• **Activity**
Everything in the listing below should be repeated verbatim, apart from the pictures.

• **Information supplied**
+++

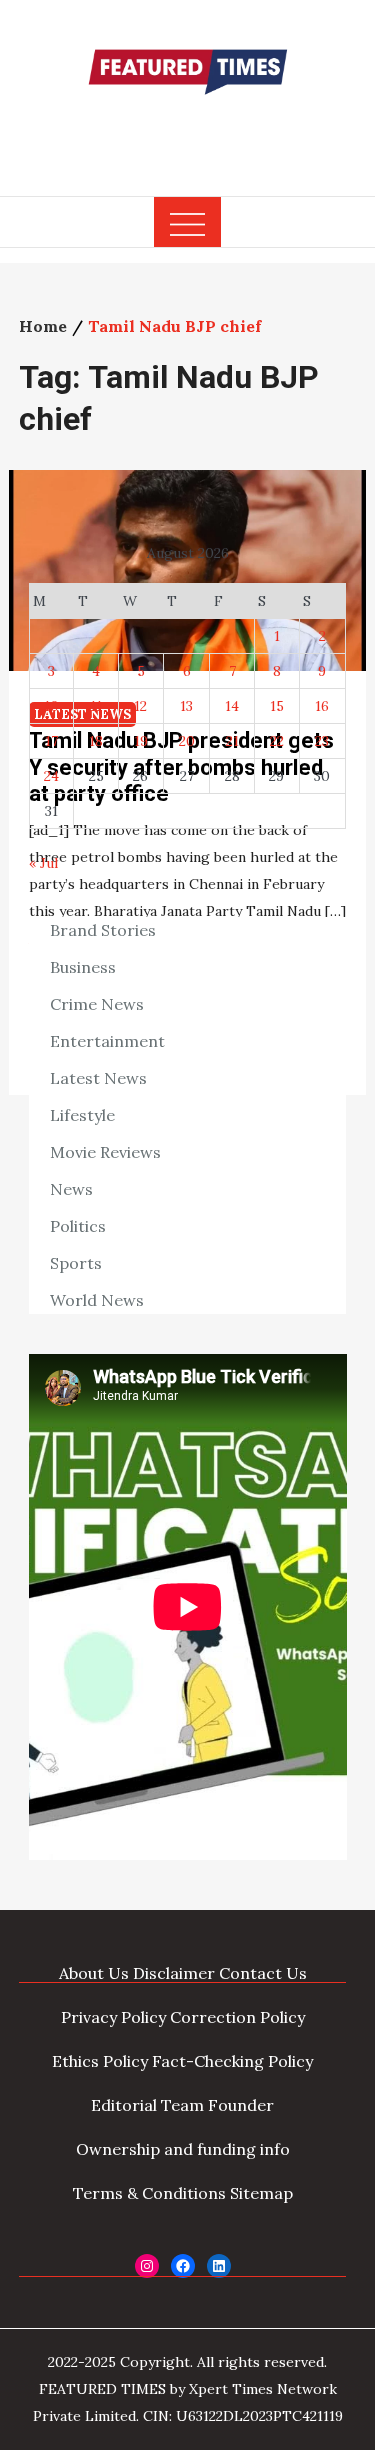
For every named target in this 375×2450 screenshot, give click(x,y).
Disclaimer (174, 1973)
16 (322, 706)
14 (232, 706)
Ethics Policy (100, 2061)
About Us (94, 1973)
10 (51, 706)
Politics (78, 1226)
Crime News (97, 1004)
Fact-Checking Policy (232, 2061)
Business (83, 967)
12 (140, 706)
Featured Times (188, 133)
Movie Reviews (105, 1152)
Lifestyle (82, 1115)
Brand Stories (103, 930)
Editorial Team (147, 2105)
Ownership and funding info (183, 2149)
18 (96, 741)
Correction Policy (237, 2017)
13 (186, 706)
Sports (76, 1263)
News (71, 1189)
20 (187, 741)
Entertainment (107, 1041)
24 (51, 776)
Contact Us (263, 1973)
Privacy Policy (113, 2017)
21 (232, 741)
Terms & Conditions (149, 2193)
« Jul (43, 863)
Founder (241, 2105)
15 (277, 706)
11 (96, 706)
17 (51, 741)
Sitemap (261, 2193)
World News (97, 1300)
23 (322, 741)
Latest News (98, 1078)
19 (141, 741)
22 (277, 741)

+++

• **Written solution**
For every named target in this 375×2450 screenshot, give click(x,y).
Disclaimer (174, 1973)
16 (322, 706)
14 (232, 706)
Ethics Policy (100, 2061)
About Us (94, 1973)
10 (51, 706)
Politics (78, 1226)
Crime News (97, 1004)
Fact-Checking Policy (232, 2061)
Business (83, 967)
12 (140, 706)
Featured Times (188, 133)
Movie Reviews (105, 1152)
Lifestyle (82, 1115)
Brand Stories (103, 930)
Editorial Team (147, 2105)
Ownership and funding info (183, 2149)
18 (96, 741)
Correction Policy (237, 2017)
13 (186, 706)
Sports (76, 1263)
News (71, 1189)
20 (187, 741)
Entertainment (107, 1041)
24 (51, 776)
Contact Us (263, 1973)
Privacy Policy (113, 2017)
21 (232, 741)
Terms & Conditions (149, 2193)
« Jul (43, 863)
Founder (241, 2105)
15 (277, 706)
11 (96, 706)
17 (51, 741)
Sitemap (261, 2193)
World News (97, 1300)
23 (322, 741)
Latest News (98, 1078)
19 (141, 741)
22 (277, 741)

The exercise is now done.